▶ [Materials provided]:
****************

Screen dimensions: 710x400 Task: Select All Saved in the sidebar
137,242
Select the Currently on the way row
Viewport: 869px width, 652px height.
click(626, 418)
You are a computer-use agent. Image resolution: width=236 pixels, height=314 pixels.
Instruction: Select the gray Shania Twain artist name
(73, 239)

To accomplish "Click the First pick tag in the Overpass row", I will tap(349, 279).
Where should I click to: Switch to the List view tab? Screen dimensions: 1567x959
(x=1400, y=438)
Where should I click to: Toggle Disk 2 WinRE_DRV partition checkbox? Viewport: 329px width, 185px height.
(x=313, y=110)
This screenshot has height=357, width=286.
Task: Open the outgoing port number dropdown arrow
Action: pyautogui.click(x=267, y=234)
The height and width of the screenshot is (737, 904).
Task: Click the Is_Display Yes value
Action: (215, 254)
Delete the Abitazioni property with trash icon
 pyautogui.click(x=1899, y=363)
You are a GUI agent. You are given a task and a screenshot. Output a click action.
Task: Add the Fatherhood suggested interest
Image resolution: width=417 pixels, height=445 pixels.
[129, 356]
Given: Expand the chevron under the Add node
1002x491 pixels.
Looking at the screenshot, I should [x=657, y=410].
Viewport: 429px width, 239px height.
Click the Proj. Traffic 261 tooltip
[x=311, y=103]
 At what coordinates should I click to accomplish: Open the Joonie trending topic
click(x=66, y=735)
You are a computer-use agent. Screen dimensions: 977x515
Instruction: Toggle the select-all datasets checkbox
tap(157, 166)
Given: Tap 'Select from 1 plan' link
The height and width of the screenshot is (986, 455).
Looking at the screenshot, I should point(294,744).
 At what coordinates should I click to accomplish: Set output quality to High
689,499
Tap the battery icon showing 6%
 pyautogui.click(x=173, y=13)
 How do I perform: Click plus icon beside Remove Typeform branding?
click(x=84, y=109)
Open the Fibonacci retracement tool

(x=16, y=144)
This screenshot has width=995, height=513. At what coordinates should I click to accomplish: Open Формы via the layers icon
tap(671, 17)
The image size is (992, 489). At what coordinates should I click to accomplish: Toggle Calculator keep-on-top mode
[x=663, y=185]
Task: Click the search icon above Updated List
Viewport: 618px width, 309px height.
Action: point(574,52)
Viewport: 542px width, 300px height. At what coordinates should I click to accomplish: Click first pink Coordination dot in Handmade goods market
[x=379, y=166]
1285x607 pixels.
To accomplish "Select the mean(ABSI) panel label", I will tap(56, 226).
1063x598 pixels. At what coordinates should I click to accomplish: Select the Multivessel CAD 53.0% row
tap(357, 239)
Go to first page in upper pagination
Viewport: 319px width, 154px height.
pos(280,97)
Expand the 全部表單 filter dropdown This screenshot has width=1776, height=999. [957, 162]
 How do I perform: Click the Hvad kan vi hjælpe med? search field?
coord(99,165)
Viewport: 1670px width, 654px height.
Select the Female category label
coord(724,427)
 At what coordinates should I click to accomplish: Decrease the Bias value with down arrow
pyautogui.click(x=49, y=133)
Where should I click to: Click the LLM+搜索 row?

****************

▶ [Stated task]: Please update everything from the line containing "How do I perform: Click plus" down to the line containing "pos(280,97)", replacing "pagination" with "navigation" and leaving all else unchanged.

▶ [Expected answer]:
 How do I perform: Click plus icon beside Remove Typeform branding?
click(x=84, y=109)
Open the Fibonacci retracement tool

(x=16, y=144)
This screenshot has width=995, height=513. At what coordinates should I click to accomplish: Open Формы via the layers icon
tap(671, 17)
The image size is (992, 489). At what coordinates should I click to accomplish: Toggle Calculator keep-on-top mode
[x=663, y=185]
Task: Click the search icon above Updated List
Viewport: 618px width, 309px height.
Action: point(574,52)
Viewport: 542px width, 300px height. At what coordinates should I click to accomplish: Click first pink Coordination dot in Handmade goods market
[x=379, y=166]
1285x607 pixels.
To accomplish "Select the mean(ABSI) panel label", I will tap(56, 226).
1063x598 pixels. At what coordinates should I click to accomplish: Select the Multivessel CAD 53.0% row
tap(357, 239)
Go to first page in upper navigation
Viewport: 319px width, 154px height.
pos(280,97)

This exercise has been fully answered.